Given text:
Liquori represented the United States at the 1968 Summer Olympics during his collegiate career running track & field and cross country for the Wildcats. He was a five-time NCAA individual champion, an eight-time All-American and an eight-time IC4A champion, and won 10 Championship of America titles at the Penn Relays during his collegiate career. The other Academic All-America Hall of Fame inductees are
Jennifer Babik (Princeton),
Gail (Koziara) Boudreaux (Dartmouth) and
Matt Campbell (Mount Union). Babik was a four-time All-Ivy League softball player and led Princeton to the Women's College World Series. Boudreaux earned basketball All-America honors at Dartmouth and is the only women's basketball player to be recognized as the Ivy League Player of the Year three times. Campbell was an NCAA Division III All-American football player at Mount Union, leading his teams to a collective 54-1 record and three national championships.
The four inductees into the CoSIDA Academic All-America Hall of Fame will be honored at a luncheon on Tuesday, June 28, 2022, in conjunction with the CoSIDA Convention at Mandalay Bay Resort in Las Vegas. The 2022 Dick Enberg Award recipient, to be announced at a later date, will also be recognized at the luncheon. For more information on the Academic All-America Hall of Fame,
click here.

Data supplied:
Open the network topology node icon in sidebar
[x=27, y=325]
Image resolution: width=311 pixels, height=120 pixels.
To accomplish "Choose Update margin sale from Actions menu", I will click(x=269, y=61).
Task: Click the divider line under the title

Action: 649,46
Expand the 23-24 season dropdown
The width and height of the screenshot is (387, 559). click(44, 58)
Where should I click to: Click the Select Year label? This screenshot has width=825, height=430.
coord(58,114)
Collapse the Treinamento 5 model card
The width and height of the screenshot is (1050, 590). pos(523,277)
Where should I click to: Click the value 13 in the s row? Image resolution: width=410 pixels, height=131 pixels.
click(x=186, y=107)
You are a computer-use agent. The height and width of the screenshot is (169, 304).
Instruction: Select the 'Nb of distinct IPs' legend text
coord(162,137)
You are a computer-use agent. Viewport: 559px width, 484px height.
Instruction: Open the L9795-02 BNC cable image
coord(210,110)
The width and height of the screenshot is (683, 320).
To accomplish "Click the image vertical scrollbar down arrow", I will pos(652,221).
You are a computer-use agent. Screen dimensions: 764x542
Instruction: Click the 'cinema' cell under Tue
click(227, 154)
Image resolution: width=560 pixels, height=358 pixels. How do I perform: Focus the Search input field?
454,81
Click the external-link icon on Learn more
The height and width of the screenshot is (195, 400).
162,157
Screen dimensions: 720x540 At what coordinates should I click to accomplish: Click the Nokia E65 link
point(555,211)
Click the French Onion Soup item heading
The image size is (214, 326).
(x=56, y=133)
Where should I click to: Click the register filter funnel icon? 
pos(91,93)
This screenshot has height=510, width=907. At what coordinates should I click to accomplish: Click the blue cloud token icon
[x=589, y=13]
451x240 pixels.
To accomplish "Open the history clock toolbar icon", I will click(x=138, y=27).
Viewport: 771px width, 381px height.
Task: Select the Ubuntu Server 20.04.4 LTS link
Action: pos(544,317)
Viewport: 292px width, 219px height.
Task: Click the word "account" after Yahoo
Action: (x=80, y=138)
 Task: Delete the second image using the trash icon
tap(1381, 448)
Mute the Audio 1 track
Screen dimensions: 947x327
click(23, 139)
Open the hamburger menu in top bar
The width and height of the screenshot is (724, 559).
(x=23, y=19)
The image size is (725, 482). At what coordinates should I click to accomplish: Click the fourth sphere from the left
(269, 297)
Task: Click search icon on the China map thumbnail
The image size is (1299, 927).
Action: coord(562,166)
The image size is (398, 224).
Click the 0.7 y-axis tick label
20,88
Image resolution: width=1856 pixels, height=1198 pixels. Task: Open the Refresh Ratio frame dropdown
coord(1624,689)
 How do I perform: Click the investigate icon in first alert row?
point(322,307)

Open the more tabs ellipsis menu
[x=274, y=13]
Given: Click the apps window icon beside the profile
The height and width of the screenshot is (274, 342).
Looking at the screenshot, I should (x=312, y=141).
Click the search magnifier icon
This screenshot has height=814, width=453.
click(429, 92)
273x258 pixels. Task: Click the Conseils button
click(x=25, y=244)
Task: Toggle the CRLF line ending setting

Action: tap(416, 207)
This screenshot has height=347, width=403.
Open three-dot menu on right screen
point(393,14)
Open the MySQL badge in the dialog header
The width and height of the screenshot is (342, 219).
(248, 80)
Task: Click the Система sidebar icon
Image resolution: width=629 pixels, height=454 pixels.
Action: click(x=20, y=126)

Exercise A:
From the Academic All-America Hall of Fame passage, extract everything from "The four inductees" up to and including "click here.".
Exercise B:
Continue the passage on the Academic All-America Hall of Fame inductees from where it stops.

Task response A:
The four inductees into the CoSIDA Academic All-America Hall of Fame will be honored at a luncheon on Tuesday, June 28, 2022, in conjunction with the CoSIDA Convention at Mandalay Bay Resort in Las Vegas. The 2022 Dick Enberg Award recipient, to be announced at a later date, will also be recognized at the luncheon. For more information on the Academic All-America Hall of Fame,
click here.

Task response B:
Liquori competed for the Wildcats from 1968-71 and won four of his five NCAA titles in the Mile, including three national championships outdoors and one indoors. He was only the fourth persion to win the Mile outdoors at the NCAA Championships in three consecutive years. Liquori was also a member of two Villanova national championships teams, helping the Wildcats win the 1971 indoor NCAA title and the 1971 cross country national championship. During his collegiate career Liquori held world records, was ranked No. 1 in the world in the 1500 meters in 1969 and 1971, ran a sub-four minute mile 26 times and held five school records at the time of his graduation. In 1968 at the Summer Olympics in Mexico City he became the youngest person to advance to the final of the 1,500 meters.
Liquori graduated from Villanova with a bachelor's degree in business administration. He was a co-founder of the Athletic Attic chain of running stores. He provided color commentary for ABC during the Olympic Games in 1972, 1976 and 1984. Liquori wrote
Marty Liquori's Guide for the Elite Runner and an autobiography,
On the Run: In Search of the Perfect Race. He has been a spokesperson for the Leukemia Society of America's
Team in Training initiative and has served as the vice president for the Gainesville Friends of Jazz and executive director of the Gainesville Jazz Festival.